Bond Bear Market – Learn to Play Defense with Bond Portfolios

Great article from Ben Carlson, CFA picked up by Josh Brown of Ritholtz Wealth.

In this blog post from a few days ago, here is what I was thinking of when evaluation the Bloomberg Barclays Aggregate (AGG), the bond market’s equivalent of the SP 500, i.e. the prime benchmark for the fixed income part of your client portfolios:

AGG’s periodic returns: (evaluating price, and all data courtesy of Morningstar, returns as of 10/5/18):

  • YTD: -2.60%
  • 1-yr: -2.26%
  • 3-yr: +0.91%
  • 5-yr: +1.92%
  • 10-yr: +3.50%

Will we see a “nuclear winter” in Treasuries, bond markets and interest rates ? It doesn’t seem like it, but Ben Carlson’s article quantifies it better than I did.

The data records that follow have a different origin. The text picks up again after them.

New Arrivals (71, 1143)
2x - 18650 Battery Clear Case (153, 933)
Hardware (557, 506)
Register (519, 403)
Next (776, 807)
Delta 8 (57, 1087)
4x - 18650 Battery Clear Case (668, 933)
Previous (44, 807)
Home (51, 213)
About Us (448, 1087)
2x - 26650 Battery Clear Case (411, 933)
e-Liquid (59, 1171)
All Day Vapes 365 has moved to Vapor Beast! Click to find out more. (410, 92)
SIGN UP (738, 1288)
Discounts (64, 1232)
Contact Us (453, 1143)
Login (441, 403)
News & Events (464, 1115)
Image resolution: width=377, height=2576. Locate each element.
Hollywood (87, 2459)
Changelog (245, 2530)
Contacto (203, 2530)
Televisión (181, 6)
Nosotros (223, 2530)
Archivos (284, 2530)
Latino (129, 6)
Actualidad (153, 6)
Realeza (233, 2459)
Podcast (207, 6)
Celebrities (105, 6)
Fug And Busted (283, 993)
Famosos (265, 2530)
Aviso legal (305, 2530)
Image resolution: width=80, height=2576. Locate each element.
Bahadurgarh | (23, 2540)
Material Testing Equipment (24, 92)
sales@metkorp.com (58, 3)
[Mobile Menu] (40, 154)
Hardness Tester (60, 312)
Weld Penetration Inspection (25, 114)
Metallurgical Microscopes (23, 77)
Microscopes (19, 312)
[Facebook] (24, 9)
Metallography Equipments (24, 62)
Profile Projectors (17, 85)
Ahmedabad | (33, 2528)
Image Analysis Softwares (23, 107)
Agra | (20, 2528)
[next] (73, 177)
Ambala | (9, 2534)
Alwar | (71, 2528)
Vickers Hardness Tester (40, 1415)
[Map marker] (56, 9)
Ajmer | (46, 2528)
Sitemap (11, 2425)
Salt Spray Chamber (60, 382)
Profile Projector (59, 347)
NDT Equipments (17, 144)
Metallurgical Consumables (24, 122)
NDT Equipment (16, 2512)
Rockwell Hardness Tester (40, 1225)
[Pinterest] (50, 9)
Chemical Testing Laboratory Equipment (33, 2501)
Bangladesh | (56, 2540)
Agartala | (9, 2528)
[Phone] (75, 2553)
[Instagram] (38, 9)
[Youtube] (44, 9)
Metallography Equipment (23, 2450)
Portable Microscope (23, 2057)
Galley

As readers can see though, it probably won’t take much of an unexpected move in Treasury yields to wipe out positive returns in the AGG for 3 – 5 trailing returns.

Here is the composition of the AGG, which will give readers some insight to the benchmark’s convexity and duration:

  • Government: 30%
  • Corporate: 30%
  • Securitized: 40%

The AGG’s duration is a little under 6 years, which means that for every 100 bp’s move in Treasuries, the AGG should move up or down 6%. Does that mean a 100 bp rise in the 10-year Treasury yield could wipe out the 3 – 5 year positive return for the AGG ? It could – the 5-year trailing return of 1.92% will disappear in a hurry.

Summary / conclusion: The fact is though, we don’t know what the future holds and if inflation suddenly turns hot, particularly wage inflation, the bond market will have a problem

As this blog has detailed repeatedly, clients are in a Schwab higher-yielding money market, the JP Morgan Strategic Income Fund, T-Bills (up to 1 -year maturity) and a 5% – 10% position in the inverse Treasury ETF or TBF.

Here is my favorite chart of the 10-year Treasury yield contract traded at the CBOE:

Click on the chart to expand. The yield is right at the key resistance level as of last Friday, 10/5/18.

The TLT (+20-year Treasury ETF) has already broken down. It’s well below multi-year lows near $116 – $116.50.

Its looks like as of right now it will pay to play defense with bond portfolios in the next few months and years.